Syracuse teaching assistant Mark Warner has been hit enough. He’s had three concussions, a fractured nose, damage requiring two surgeries on each shoulder, and enough injury to his elbows to require operations on each.
Some of his injuries were caused when he was restraining students from fighting or from self harming. Most of the assaults happened after students with special needs were triggered by something or acting out, and Warner was unfortunately called in only after a situation had already escalated.
“The ones where I had to go in and protect someone else could have been prevented with training and a better understanding of trauma,” said Warner, a member of the Syracuse Teachers Association.
That is precisely why NYSUT is advocating for school districts to be added to the list of employers required to develop and implement programs to prevent workplace violence as addressed in the 2006 Workplace Violence Prevention Act.
Colleen Condolora, a special education teaching assistant and member of the union at Capital Region BOCES, knows Warner’s pain. She has sustained three concussions, a fractured hand, broken toes and a broken finger.

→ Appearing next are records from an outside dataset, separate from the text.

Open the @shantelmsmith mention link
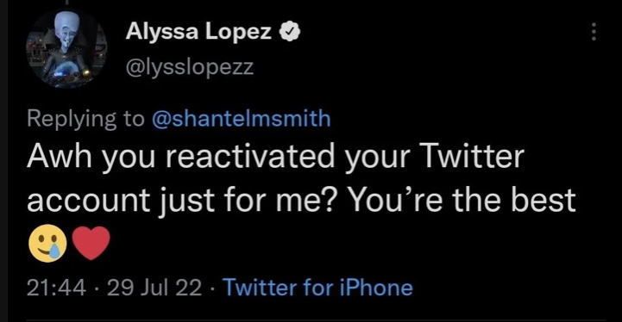 242,119
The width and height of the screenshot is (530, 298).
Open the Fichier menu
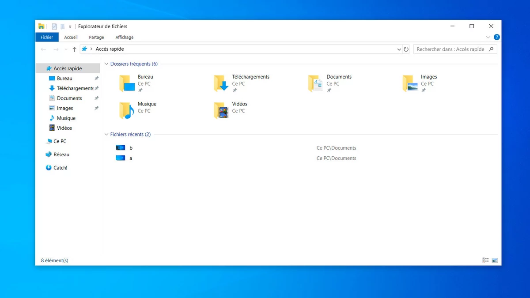click(x=46, y=37)
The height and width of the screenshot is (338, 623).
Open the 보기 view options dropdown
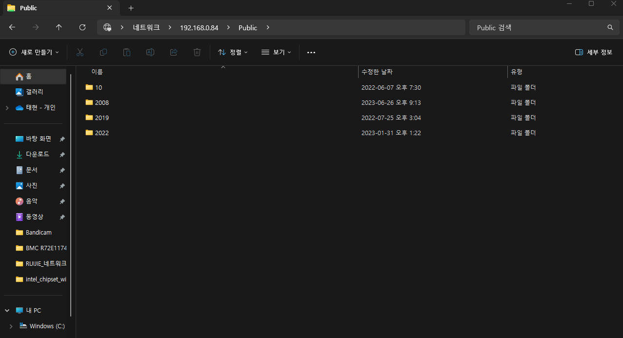click(276, 52)
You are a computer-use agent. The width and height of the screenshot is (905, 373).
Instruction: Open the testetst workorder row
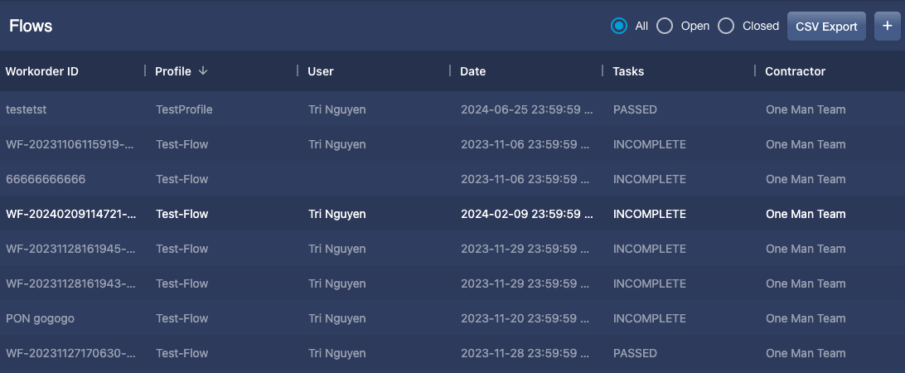tap(453, 109)
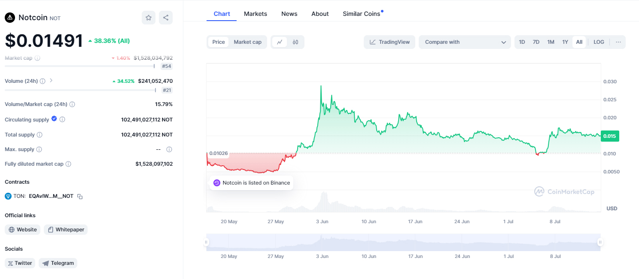Open the Compare with dropdown
639x279 pixels.
465,42
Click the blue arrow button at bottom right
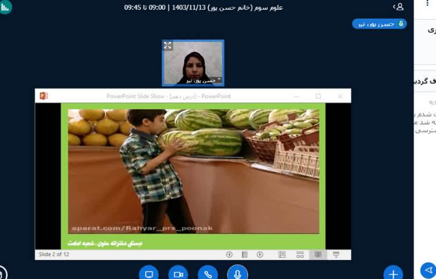Image resolution: width=436 pixels, height=279 pixels. coord(427,270)
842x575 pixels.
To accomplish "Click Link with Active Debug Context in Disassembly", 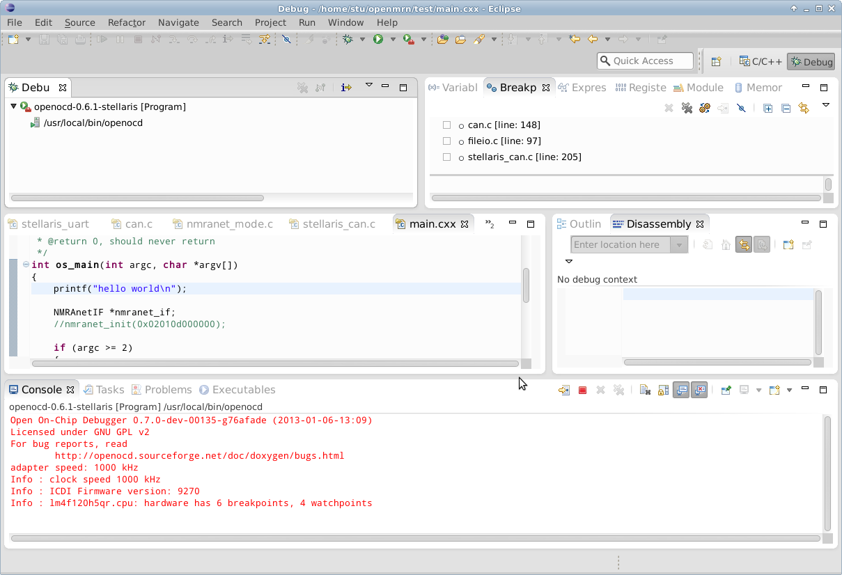I will (x=744, y=245).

“The majority of the injuries I sustained were not specifically directed toward me — but the end result was the same,” said Condolora, a member of NYSUT’s Health and Safety Committee, which has been pushing for inclusion in the legislative act.
“It was a major oversight not to include K–12 in this bill. Year after year, legislators were told that the SAVE (Safe Schools Against Violence in Education) legislation did not go far enough,” said Condolora, who is also a trauma trainer.
SAVE has no enforcement or risk assessment and requires only a one-time, two-hour training for staff.
Safety requirements are much more intensive under the Workplace Violence Prevention Act.
The bill to include school employees has a sponsor in each house of the Legislature, Sen. James Skoufis, D-Woodbury, and Assemblywoman Michele Titus, D-Queens. In January, it moved out of the Senate labor committee.
Under the act, employers would have to work with unions to evaluate the workplace and identify risks of violence, then come up with a strategy to reduce or eliminate those risks. The act would require schools to conduct risk assessment and provide accountability, record keeping, employee involvement and review.
Significantly, school staff would receive annual training. Based on the workplace evaluations, additional training may be warranted.
In Syracuse, Warner is called the “autism whisperer” for his ability to help students in need and prevent problems from escalating. “Every single piece of training I got, I attribute to the union,” he said. He is a member of NYSUT’s School-Related Professionals Advisory Committee and is now an instructor with NYSUT’s Education and Learning Trust.
Training and prevention are also sorely needed at the state’s BOCES, where the “solution” has been to open a workers compensation
reserve fund.
“BOCES are serving more students with severe special needs,” NYSUT President Andy Pallotta said. “Accordingly, BOCES staff require continued and increased support.”
The union is urging the Legislature to establish a dedicated pool of resources as part of the state budget.